While all this is fun, as many people have pointed out the model has a bad habit of "hallucinating" — producing highly specific, wrong output. Avoiding this (https://twitter.com/goodside/status/1545793388871651330) is more of an art than a science. Be highly skeptical of any output you get from GPT-3, and search for verification methods where you can.



This is very cool.

Two uses come to mind: 1. Alternative variable name suggestions. I am writing code, and I try to figure out what to name a variable that about a data frame which is my performance data which takes the maximum of random samples and batch size leaving data size and thread count, and all I can come up with is unbatched_speed or something. I can think of a lot of scenarios where a context sensitive thesaurus / autocomplete would help. If it's obvious to an AI, maybe it'll be obvious to a junior dev?

2. I expect there are a lot of cases where not technical people could understand code, but get intimidated because it looks like code. An AI to say what the code for the business logic that they care about, but using prose.


#1 is feasible now for short (<4K chars or so) blocks of code. Just paste the code in an indented block as you would in a comment, then after the block ask in English for a list of suggestions for what the variable could be renamed to.


2. Is a great idea! I bet that could be useful.

Maybe a way to do the same with formulas. I always get hung up on the odd notation and the symbols that aren’t defined anywhere.


2 sounds like auto-generated long-form documentation? That would be a major win for devs and non-devs alike.


I tried writing a tutorial with GPT-3 a few months ago with quite impressive results: https://simonwillison.net/2022/May/31/a-datasette-tutorial-w...

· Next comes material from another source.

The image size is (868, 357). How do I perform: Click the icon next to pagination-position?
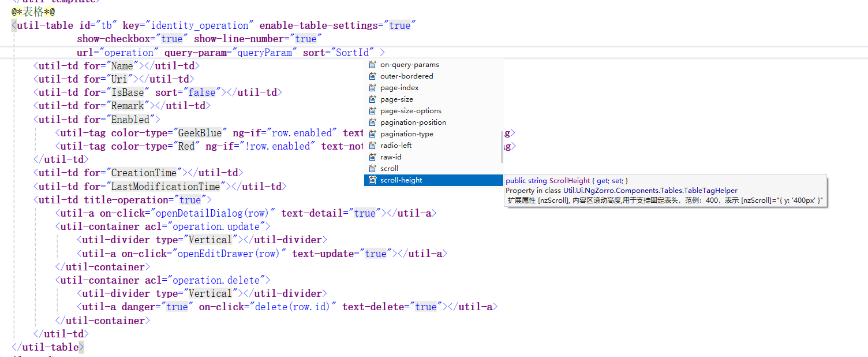click(372, 122)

"For the past few weeks, I've been collecting and refining prompting tricks for getting GPT-3 to emit and understand various types of non-prose output"

I'd like to see it get good at continuing poetry.. It's pretty awful at that, from my own experiments.


It seems to understand a fair bit about themes and rhythm but it just cannot do rhyme. Something to do with the token encoding.


I enjoyed this one enough that I’ve committed the sonnet to memory: https://mobile.twitter.com/xkcd/status/1513922269122281473


Has anybody tried code reviews? As in "GPT-3, please do a code review of this code".


For small examples, yes, it works:

Prompt:

  Perform a code review of the following module, identifying any bugs:
  ```
  #!/usr/bin/env python3
  def fib(n):
    """Return n-th Fibonacci number."""
    if n <= 2:
      return 1
    else:
      return fib(n-2) + fib(n+1)
  ```
GPT-3 completion:

  The bug in this module is that the n+1 parameter in the return statement should be n-1.
But don't expect miracles on real-world files, because GPT-3 struggles with long-term dependencies in text (e.g., remembering what happened ~4000 characters ago).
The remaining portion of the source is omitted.